County reluctantly OKs revisions to excise tax

June 19, 2008|By BOB MAGINNIS

Watching the Washington County Commissioners discuss the latest revision of the county's excise tax was like watching five men try to capture a poisonous snake - they knew the job had to be done, but nobody wanted to get bitten.

In this case, getting "bitten" would mean being labeled as a public official who raises taxes - and as someone hostile to prospective new homeowners as well.

The latter is the argument that's been used for decades whenever county government has proposed a fee on new construction to pay for the services - schools and roads, for examples - that development requires.

The old chestnut was trotted out again Tuesday by Jeremy Holder, project manager for Westfields housing development on Sharpsburg Pike.

Holder said that a provision in the ordinance that provides for doubling the tax when a developer builds more than 25 units in a subdivision in one fiscal year.


Holder said that because of the down housing market, the commissioners could "rest assured" that the tax would be passed on to home buyers.

Question: If the market is down, isn't the developer less likely to build more homes?

If I were a developer, my real objection would be that the tax must be paid before a building permit is issued - long before there's any possibility of passing it along to the new home buyer.

Changing the excise tax is necessary because in fiscal 2007, collection were more than $11 million below estimates.

The housing slowdown is partly to blame, but also tabbed as culprits in the shortfall were the excise tax exemptions that went to "work force housing" and elderly housing.

The latter was a problem because it required someone to make sure that no one not classified as "elderly" moved into the property.

The Hagerstown Housing Authority might be able to keep track of such tenants, but would private developers? What incentives would they have to do so?

If Grandma's granddaughter falls out with her live-in boyfriend, who's going to tell Granny that she can't move her grandbabies into what was designated as senior-only housing?

No one, that's who, especially if Granny is paying her rent (or house payment) on time.
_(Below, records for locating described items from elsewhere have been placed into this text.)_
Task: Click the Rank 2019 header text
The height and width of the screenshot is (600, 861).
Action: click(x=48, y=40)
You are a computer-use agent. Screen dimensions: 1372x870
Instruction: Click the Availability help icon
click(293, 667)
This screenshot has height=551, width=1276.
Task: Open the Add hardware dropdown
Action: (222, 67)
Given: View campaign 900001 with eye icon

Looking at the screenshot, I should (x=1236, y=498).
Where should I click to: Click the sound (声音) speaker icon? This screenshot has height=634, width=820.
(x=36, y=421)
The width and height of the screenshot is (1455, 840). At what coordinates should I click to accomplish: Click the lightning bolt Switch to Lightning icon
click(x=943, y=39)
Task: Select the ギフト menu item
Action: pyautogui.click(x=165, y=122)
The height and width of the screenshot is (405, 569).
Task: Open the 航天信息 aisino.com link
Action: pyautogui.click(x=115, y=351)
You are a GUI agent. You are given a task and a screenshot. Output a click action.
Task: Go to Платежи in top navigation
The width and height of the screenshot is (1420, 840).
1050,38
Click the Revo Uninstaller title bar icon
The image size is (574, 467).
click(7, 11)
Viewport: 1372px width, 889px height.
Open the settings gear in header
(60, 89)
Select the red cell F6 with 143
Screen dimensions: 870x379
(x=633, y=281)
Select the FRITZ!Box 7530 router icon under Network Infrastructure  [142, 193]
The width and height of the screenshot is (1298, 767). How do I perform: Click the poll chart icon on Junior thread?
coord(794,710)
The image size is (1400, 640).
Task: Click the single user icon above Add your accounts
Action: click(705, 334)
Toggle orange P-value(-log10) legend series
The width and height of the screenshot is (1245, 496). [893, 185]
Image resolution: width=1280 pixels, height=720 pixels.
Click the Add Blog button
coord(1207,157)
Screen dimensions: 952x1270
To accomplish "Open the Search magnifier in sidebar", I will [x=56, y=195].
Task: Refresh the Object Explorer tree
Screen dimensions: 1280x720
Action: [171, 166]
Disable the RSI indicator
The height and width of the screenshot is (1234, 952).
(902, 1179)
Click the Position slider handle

The new ordinance spares the county government the need to take on such enforcement.

The history of the excise tax is interesting, as I found when I dug through The Herald-Mail archives on the subject.

In 2001, the county commissioners were seeking a 1 percent tax on real-estate transfers. The real-estate people said it made no sense to add an estimated $1,000 to closing costs at the same time that the state was trying to reduce them.

Enter Del. Christopher Shank, who looked at impact fees, then rejected them as too complicated in favor of an excise tax. Shank proposed a $1,500-per-home tax.

Given that there were 600 local housing starts per year, Shank said such a fee could yield $1 million a year.

Two years later, the commissioners accepted Shank's proposal to levy an excise tax before implementing a transfer tax.

Since then, the problem has been with the formula used. On Tuesday, the commissioners rejected the flat-fee approach in favor of a fee based on the project's square footage.

What citizens, including those employed in the building trades, need to realize is that unless such taxes are used, every taxpayer will pay a share of what new development costs. Those folks who tell you different are probably trying to shift their share to someone else.

In my Wednesday column, I noted that the cost of Hagerstown's take-home vehicles had gone from $58,348.63 in 2006 to $79,991.16 in 2007.

Karen Giffin, the city's Community Relations director, said that both figures include the cost of maintaining the vehicles during their regular daytime duties. I stand corrected.

Bob Maginnis is editorial page editor of The Herald-Mail.